# Gleichstrom 0-10A messen und auf 0-10V Eingangskarte ?



## Betriebselektriker28 (15 Januar 2009)

Hallo,

Also wie ich´s im titel schon angedeutet habe würde ich gerne die Stromaufnahme von 12V Gleichstrommotoren messen,und den Stromwert(etwa 0-10A)
auf 0-10V umwandeln bzw auf 4-20ma damit der Wert dann über die SPS ausgewertet werden kann.

Hat wer eine Idee wie man das möglichst kostengünstig und unkompliziert lösen könnte?
Gibts dafür Wandler oder einfachere Lösungen?

Gruß
Michael


----------



## crash (15 Januar 2009)

schau mal bei Rinck
http://www.rinck-electronic.de/rinck2001/pdf/B217_D_TV-I-DC10A.PDF


----------



## Betriebselektriker28 (15 Januar 2009)

crash schrieb:


> schau mal bei Rinck
> http://www.rinck-electronic.de/rinck2001/pdf/B217_D_TV-I-DC10A.PDF


 

Das ist eigentlich genau das was gesucht wurde,danke!
Wie siehts denn da Preismäßig aus?
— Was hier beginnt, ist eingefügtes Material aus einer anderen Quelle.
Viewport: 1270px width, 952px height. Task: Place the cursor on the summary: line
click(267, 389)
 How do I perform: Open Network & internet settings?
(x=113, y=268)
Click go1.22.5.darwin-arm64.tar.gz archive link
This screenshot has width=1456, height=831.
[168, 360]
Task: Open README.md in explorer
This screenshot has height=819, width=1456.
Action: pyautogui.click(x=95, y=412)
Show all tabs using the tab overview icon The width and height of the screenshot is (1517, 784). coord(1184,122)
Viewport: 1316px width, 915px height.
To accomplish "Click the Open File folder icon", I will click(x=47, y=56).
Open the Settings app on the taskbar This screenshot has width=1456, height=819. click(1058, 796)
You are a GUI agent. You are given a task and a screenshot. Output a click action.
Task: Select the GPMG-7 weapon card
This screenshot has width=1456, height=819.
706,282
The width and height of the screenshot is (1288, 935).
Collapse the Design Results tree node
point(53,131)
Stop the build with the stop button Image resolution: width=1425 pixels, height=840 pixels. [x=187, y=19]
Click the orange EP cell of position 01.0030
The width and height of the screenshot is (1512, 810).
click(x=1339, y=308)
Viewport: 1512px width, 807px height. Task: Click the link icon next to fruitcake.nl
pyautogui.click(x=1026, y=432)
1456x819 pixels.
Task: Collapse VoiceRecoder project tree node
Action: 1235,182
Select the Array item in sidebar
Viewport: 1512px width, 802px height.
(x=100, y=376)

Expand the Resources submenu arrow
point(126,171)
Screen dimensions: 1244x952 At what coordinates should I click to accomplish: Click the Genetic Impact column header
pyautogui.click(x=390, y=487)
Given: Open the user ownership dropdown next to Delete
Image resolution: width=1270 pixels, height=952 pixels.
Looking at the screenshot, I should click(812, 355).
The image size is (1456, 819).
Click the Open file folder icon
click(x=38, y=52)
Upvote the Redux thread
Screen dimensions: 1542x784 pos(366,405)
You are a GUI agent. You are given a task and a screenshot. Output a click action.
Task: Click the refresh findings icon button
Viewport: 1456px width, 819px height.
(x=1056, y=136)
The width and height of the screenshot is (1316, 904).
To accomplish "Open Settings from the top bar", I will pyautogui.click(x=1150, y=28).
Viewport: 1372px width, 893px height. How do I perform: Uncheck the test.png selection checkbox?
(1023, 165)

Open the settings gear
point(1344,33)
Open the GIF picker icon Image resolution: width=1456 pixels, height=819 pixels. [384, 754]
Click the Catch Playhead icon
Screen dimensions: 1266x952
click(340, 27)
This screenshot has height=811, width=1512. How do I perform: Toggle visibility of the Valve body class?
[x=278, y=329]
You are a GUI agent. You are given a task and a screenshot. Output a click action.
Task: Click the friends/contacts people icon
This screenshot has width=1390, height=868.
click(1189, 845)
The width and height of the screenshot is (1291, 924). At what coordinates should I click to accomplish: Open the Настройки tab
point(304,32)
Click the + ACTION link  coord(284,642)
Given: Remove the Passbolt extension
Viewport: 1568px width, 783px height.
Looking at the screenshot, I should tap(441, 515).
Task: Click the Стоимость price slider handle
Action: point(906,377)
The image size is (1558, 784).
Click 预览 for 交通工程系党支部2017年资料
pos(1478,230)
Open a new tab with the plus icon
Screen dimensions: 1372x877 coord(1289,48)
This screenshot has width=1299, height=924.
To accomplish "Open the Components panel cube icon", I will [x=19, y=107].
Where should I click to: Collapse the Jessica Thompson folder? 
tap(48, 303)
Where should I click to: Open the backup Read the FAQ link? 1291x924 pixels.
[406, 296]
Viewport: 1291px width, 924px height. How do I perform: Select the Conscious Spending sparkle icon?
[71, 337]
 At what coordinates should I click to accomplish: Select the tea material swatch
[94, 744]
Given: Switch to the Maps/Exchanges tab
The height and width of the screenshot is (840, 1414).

Muss man da anfragen oder stehen die wo?(habs nicht gefunden)


----------



## OB1 (16 Januar 2009)

Hallo Betriebselektriker28

Wenn es nicht 10V Ausgang sein müssen vieleicht ist das eine billige Alternative.

http://at.rs-online.com/web/search/searchBrowseAction.html?method=getProduct&R=4995378


----------



## Betriebselektriker28 (29 Januar 2009)

OB1 schrieb:


> Hallo Betriebselektriker28
> 
> Wenn es nicht 10V Ausgang sein müssen vieleicht ist das eine billige Alternative.
> 
> http://at.rs-online.com/web/search/searchBrowseAction.html?method=getProduct&R=4995378


 
Danke für den Tip!


----------